* [Aim of the exercise]
Return, verbatim, the rows from the line with "Click the 65 comments counter" up to and including the line with "Action: tap(308, 116)". Give no other lines.
# Start of Supplied data
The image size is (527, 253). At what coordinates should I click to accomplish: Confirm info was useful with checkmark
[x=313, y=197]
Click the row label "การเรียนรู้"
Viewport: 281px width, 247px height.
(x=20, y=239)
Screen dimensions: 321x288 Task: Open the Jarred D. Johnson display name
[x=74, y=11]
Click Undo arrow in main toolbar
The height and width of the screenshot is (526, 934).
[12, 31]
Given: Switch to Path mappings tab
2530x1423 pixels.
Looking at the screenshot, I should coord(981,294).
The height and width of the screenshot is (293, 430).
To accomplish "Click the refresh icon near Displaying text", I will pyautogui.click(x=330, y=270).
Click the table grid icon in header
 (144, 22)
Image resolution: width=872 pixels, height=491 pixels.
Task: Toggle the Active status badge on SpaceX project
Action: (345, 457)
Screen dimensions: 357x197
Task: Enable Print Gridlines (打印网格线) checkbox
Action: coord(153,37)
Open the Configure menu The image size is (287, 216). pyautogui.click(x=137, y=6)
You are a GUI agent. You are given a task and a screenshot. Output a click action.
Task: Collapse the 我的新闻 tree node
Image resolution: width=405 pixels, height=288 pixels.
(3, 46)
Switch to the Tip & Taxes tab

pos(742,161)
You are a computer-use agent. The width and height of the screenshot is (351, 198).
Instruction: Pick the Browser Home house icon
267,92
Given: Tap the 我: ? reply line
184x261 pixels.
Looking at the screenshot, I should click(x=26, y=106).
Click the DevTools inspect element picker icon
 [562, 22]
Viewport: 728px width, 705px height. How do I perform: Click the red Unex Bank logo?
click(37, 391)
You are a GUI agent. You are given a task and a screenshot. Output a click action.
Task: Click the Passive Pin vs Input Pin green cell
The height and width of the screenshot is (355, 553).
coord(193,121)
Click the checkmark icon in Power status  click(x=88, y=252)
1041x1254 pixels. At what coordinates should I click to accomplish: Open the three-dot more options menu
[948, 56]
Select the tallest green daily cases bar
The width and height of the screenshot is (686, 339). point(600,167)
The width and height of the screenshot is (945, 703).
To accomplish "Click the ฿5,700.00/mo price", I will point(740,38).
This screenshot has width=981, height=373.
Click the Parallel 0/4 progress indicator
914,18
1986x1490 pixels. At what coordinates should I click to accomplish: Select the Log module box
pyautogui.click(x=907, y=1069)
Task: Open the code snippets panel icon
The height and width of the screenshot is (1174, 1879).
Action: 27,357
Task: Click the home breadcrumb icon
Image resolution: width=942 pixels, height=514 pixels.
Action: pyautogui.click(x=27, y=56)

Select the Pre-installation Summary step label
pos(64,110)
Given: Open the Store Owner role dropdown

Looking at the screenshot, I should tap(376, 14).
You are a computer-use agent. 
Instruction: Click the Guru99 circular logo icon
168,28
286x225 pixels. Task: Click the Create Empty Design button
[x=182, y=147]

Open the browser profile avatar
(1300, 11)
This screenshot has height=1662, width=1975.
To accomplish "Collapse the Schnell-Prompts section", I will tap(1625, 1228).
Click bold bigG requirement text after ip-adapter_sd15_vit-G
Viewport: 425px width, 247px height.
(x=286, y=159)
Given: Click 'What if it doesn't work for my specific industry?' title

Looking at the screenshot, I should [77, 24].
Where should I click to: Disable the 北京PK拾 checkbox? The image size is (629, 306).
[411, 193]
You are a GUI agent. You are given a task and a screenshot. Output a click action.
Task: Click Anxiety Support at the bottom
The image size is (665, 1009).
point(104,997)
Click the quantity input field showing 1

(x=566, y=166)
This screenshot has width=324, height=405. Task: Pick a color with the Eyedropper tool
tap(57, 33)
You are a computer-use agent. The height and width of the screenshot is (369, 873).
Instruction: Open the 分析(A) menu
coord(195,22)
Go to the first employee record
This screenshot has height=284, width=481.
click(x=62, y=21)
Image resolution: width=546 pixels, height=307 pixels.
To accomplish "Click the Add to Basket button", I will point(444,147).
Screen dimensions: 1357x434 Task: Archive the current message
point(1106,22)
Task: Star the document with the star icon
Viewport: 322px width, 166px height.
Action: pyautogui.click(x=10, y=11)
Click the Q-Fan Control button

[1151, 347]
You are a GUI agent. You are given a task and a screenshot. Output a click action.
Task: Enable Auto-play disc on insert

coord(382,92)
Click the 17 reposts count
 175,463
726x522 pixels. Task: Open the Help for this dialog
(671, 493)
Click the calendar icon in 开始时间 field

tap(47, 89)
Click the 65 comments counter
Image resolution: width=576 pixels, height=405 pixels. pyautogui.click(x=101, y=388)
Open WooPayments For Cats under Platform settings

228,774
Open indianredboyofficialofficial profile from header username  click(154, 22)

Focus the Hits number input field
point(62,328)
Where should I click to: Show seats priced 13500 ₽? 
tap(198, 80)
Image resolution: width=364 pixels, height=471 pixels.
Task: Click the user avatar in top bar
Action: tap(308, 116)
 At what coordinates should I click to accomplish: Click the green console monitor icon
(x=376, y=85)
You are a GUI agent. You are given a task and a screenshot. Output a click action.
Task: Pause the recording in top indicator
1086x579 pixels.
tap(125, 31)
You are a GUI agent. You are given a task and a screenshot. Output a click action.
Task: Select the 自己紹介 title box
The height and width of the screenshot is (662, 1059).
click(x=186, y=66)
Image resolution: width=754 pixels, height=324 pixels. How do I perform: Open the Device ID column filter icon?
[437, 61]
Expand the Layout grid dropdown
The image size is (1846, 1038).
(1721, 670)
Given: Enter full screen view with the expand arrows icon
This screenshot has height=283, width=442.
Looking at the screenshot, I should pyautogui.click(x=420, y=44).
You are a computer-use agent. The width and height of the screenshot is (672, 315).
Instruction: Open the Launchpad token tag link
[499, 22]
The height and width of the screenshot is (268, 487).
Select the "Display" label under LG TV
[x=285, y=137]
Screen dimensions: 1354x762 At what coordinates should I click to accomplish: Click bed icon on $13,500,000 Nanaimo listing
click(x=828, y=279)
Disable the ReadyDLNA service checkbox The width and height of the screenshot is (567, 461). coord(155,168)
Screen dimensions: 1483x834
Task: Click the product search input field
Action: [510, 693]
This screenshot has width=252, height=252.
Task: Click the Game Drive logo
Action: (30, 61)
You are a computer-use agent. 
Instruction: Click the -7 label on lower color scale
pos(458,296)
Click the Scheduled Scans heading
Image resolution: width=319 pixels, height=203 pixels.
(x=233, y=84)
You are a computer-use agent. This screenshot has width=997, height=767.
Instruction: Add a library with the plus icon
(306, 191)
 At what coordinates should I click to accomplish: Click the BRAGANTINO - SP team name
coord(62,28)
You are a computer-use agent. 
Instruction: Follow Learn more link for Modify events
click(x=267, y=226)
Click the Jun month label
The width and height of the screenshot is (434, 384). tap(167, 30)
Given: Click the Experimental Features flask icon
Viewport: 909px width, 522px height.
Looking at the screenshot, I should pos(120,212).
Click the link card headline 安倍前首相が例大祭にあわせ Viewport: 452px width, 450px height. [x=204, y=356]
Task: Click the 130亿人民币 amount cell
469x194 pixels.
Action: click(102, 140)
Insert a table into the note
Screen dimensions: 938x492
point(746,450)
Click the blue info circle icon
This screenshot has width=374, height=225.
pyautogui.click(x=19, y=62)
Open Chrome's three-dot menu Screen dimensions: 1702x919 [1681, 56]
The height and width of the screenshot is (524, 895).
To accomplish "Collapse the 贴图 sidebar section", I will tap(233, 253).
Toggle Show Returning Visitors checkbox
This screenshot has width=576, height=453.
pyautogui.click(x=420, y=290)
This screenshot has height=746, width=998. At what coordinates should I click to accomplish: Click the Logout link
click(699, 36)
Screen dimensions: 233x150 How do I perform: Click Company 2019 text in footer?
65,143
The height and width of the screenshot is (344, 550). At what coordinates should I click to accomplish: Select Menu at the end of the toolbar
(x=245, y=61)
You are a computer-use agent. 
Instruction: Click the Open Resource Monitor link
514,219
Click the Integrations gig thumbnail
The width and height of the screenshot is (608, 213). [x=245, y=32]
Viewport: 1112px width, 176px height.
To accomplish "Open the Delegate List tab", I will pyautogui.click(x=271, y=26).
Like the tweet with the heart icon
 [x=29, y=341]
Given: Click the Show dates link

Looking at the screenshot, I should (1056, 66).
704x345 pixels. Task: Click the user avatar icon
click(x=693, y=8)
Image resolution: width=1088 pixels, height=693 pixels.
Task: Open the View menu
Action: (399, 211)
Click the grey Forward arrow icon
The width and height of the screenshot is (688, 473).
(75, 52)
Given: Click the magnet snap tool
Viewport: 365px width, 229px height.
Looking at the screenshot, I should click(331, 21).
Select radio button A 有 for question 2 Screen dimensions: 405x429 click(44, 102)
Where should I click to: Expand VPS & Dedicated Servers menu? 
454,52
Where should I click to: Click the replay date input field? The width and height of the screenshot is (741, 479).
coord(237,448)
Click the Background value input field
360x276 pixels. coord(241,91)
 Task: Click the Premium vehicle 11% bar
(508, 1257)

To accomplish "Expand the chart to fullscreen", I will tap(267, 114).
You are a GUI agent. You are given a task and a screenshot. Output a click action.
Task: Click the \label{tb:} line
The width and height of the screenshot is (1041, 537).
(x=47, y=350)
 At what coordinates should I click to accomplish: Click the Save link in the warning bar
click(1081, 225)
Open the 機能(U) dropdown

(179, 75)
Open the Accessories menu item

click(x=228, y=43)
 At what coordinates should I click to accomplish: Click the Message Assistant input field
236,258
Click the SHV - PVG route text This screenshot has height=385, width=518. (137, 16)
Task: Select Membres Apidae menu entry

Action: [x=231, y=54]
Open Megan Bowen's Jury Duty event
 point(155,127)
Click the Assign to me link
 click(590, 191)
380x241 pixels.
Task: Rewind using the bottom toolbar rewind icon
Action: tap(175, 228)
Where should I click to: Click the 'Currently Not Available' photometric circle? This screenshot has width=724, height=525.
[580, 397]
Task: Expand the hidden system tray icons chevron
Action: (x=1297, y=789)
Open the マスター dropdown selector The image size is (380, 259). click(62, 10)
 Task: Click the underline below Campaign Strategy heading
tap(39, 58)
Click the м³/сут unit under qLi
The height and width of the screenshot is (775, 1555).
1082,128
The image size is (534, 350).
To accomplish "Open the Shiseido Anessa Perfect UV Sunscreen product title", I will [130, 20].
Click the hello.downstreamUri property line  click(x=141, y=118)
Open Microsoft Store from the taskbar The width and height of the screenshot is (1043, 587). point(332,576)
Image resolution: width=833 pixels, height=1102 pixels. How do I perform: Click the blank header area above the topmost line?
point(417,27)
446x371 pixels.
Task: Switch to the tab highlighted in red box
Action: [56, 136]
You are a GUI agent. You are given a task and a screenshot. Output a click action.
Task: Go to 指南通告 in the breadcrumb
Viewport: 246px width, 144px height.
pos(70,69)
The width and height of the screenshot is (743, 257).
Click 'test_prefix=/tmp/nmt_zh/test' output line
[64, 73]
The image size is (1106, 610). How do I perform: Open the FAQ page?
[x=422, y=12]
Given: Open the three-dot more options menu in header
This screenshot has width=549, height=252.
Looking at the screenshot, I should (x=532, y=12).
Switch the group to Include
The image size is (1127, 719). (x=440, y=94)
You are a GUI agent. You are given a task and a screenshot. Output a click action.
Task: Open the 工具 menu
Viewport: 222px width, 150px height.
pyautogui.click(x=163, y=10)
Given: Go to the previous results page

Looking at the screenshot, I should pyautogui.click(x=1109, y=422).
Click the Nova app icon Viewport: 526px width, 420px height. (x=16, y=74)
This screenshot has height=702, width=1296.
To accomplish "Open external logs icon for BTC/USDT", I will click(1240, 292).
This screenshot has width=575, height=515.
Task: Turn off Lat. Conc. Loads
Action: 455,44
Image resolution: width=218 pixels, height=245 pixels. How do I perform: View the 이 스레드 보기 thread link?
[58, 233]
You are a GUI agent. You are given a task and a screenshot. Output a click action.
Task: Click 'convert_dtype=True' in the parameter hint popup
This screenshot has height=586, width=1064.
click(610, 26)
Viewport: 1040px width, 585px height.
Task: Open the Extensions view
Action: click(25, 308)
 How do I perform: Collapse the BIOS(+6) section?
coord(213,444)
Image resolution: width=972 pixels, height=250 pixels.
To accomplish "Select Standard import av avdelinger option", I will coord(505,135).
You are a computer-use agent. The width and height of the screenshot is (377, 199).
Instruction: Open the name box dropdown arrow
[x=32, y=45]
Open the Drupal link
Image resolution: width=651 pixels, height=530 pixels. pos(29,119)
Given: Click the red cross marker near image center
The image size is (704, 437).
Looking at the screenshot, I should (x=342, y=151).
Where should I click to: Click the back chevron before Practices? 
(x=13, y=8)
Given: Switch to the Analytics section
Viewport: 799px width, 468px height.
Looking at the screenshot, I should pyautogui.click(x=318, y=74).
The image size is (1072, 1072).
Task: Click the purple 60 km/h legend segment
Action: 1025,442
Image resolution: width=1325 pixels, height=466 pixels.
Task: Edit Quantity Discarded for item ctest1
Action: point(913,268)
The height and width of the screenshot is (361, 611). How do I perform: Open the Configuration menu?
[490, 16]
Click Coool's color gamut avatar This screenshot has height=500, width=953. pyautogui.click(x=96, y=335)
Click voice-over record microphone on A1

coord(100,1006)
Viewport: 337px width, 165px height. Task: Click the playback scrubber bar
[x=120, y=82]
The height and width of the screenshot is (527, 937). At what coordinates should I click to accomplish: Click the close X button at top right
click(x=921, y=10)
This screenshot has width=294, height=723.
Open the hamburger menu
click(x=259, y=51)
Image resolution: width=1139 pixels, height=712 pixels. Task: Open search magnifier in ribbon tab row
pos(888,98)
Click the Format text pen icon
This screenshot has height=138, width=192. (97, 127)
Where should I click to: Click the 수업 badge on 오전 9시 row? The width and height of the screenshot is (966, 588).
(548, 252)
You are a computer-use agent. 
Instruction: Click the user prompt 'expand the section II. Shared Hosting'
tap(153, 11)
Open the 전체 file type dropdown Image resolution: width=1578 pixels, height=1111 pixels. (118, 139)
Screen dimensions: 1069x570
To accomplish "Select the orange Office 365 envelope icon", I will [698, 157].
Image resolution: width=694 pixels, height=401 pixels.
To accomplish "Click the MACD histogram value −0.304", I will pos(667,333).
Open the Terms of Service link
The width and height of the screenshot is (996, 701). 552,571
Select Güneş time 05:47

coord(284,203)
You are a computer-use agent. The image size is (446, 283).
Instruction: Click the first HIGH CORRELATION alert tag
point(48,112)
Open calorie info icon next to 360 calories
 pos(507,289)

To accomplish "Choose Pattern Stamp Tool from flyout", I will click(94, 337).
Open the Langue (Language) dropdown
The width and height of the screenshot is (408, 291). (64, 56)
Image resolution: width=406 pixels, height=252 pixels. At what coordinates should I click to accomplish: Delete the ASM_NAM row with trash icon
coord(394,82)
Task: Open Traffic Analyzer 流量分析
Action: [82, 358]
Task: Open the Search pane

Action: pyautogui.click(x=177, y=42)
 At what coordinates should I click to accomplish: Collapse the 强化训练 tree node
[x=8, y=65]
# End of Supplied data
* [Exercise result]
Click the 65 comments counter
Image resolution: width=576 pixels, height=405 pixels. pyautogui.click(x=101, y=388)
Open WooPayments For Cats under Platform settings

228,774
Open indianredboyofficialofficial profile from header username  click(154, 22)

Focus the Hits number input field
point(62,328)
Where should I click to: Show seats priced 13500 ₽? 
tap(198, 80)
Image resolution: width=364 pixels, height=471 pixels.
Task: Click the user avatar in top bar
Action: tap(308, 116)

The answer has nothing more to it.